▶ **PROBLEM TO SOLVE**:
In the rows from the beginning through the line containing "Action: pos(37,401)", inclusive, change "Viewport label" to "Viewport heading" and leave everything else the same.

▶ **DATA LISTING**:
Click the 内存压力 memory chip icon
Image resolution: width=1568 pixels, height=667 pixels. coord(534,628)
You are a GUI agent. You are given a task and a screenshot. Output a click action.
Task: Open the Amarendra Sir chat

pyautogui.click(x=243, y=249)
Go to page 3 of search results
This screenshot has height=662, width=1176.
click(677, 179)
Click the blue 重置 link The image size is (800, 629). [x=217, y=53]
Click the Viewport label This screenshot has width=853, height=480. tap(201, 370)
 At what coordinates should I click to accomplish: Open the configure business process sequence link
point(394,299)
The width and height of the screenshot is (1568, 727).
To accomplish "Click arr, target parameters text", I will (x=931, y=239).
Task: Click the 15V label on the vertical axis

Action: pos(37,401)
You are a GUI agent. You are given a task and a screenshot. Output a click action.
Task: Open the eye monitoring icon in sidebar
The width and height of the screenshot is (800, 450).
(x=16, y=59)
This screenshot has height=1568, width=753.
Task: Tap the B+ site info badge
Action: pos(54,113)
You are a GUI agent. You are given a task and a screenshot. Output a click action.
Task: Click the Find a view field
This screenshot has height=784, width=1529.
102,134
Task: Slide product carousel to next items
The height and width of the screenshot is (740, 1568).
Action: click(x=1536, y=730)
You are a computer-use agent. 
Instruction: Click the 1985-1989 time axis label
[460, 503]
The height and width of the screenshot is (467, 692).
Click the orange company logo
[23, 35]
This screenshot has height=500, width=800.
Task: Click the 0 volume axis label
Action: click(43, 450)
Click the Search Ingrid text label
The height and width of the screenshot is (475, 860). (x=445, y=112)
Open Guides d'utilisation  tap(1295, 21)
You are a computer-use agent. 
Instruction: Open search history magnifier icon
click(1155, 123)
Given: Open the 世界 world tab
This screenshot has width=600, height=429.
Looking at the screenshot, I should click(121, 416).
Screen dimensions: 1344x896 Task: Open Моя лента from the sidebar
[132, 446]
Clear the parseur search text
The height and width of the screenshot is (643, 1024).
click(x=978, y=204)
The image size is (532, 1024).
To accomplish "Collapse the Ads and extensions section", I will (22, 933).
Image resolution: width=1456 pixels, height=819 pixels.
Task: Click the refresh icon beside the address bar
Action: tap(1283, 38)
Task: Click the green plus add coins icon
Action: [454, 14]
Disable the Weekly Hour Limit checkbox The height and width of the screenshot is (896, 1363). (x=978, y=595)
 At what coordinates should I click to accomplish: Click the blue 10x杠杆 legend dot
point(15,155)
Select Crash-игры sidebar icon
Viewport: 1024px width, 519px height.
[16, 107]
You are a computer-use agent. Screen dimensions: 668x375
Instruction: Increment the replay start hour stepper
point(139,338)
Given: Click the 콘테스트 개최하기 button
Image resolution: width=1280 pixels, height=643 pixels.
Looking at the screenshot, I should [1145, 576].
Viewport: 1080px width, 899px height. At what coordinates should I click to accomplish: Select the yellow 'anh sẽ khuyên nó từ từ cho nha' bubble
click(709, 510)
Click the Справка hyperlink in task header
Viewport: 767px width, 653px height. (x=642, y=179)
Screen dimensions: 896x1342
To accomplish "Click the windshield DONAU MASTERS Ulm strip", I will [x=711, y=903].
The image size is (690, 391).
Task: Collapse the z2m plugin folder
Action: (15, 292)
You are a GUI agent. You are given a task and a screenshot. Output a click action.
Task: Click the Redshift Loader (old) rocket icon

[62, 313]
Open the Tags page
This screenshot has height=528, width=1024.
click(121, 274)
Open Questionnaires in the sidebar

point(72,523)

▶ **EXPECTED OUTPUT**:
Click the 内存压力 memory chip icon
Image resolution: width=1568 pixels, height=667 pixels. coord(534,628)
You are a GUI agent. You are given a task and a screenshot. Output a click action.
Task: Open the Amarendra Sir chat

pyautogui.click(x=243, y=249)
Go to page 3 of search results
This screenshot has height=662, width=1176.
click(677, 179)
Click the blue 重置 link The image size is (800, 629). [x=217, y=53]
Click the Viewport heading This screenshot has width=853, height=480. tap(201, 370)
 At what coordinates should I click to accomplish: Open the configure business process sequence link
point(394,299)
The width and height of the screenshot is (1568, 727).
To accomplish "Click arr, target parameters text", I will (x=931, y=239).
Task: Click the 15V label on the vertical axis

Action: pos(37,401)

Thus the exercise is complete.